At up to 36 km/h with pedal assist and throttle, and up to 60 km of range with pedal assist, the Project BMX covers serious distance without the weight penalty or handling compromise of a hub-drive setup. The bike weighs 20.5 kg, with a 130 kg rider capacity and 24-inch Kenda road slick tyres that suit sealed paths, streets and light urban terrain.
Five selectable speed modes give riders granular control over power delivery. Front and rear hydraulic disc brakes handle stopping across both wheel configurations. The display shows speed, rear-light modes and includes walk assist for when you need to push the bike without riding it.
What single-speed mid-drive means in practice
Most mid-drive e-bikes pair the motor with multi-speed gearing to maximise efficiency across varied terrain. The Project BMX takes a different approach, single-speed with a focus on urban feel and simplicity.
On flat ground and moderate inclines, single-speed mid-drive delivers clean, predictable power with none of the clunking or missed shifts that come with derailleur systems. It suits the intended use case well. The Project BMX is not a trail-climbing mountain bike. It is designed for streets, bike lanes, parks and the kind of riding people actually do day to day.
That clarity of purpose is part of what makes it feel cohesive. The geometry is authentic BMX, the power delivery is smooth, and there are no extraneous systems to maintain or adjust.
The ride feel that hub-drive cannot replicate
Riders who have used both systems consistently describe the same thing. Hub-drive feels like a motor carrying you. Mid-drive feels like the bike is stronger than it should be.
That is not a small distinction. It changes how confident you are cornering, how natural the acceleration feels and how much you trust the bike when conditions change. A wet road in Brisbane, a sharp turn on a Sydney cycleway, a short climb leaving a car park in Perth. In each of those moments, a mid-drive system with centralised mass and gear-leveraged torque simply behaves better.
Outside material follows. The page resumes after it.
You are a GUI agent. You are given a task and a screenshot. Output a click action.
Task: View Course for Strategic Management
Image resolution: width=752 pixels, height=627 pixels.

For riders who care about how a bike actually feels to ride rather than just what it does on a spec comparison, that is the reason mid-drive continues to earn its place in quality electric bikes.
People also ask
Is a mid-drive motor better than a hub motor?
For most riders, yes. Mid-drive motors offer better weight distribution, more efficient hill climbing and a more natural ride feel. Hub motors are simpler and can be cheaper, but they compromise handling and climbing performance in ways that become apparent on varied terrain.
How fast does the Project BMX go?
The Project BMX reaches up to 36 km/h using pedal assist combined with throttle in 500W configuration. The 250W road-compliant version is limited to 25 km/h with pedal assist only and no throttle. Always check local laws before riding on public roads.
Is the Project BMX road legal in Australia?
The 250W firmware version is designed to align with Australian road rules, with no throttle and a 25 km/h speed limit. The 500W version is intended for private property use. Evolve recommends checking local laws and ordinances, as this does not constitute legal advice.
How far can the Project BMX travel on a single charge?
Up to 60 km with pedal assist, or up to 25 km on throttle only. Real-world range will vary depending on rider weight, terrain, speed and the mode selected.
Where can I see the Project BMX in person?
Evolve's Australian store is located at Mermaid Waters, QLD. Online ordering is available across Australia with support through the Evolve help centre.
The Project BMX is worth riding before you compare it to anything else. Once you understand what mid-drive actually feels like in motion, the specification differences start to make a lot more sense.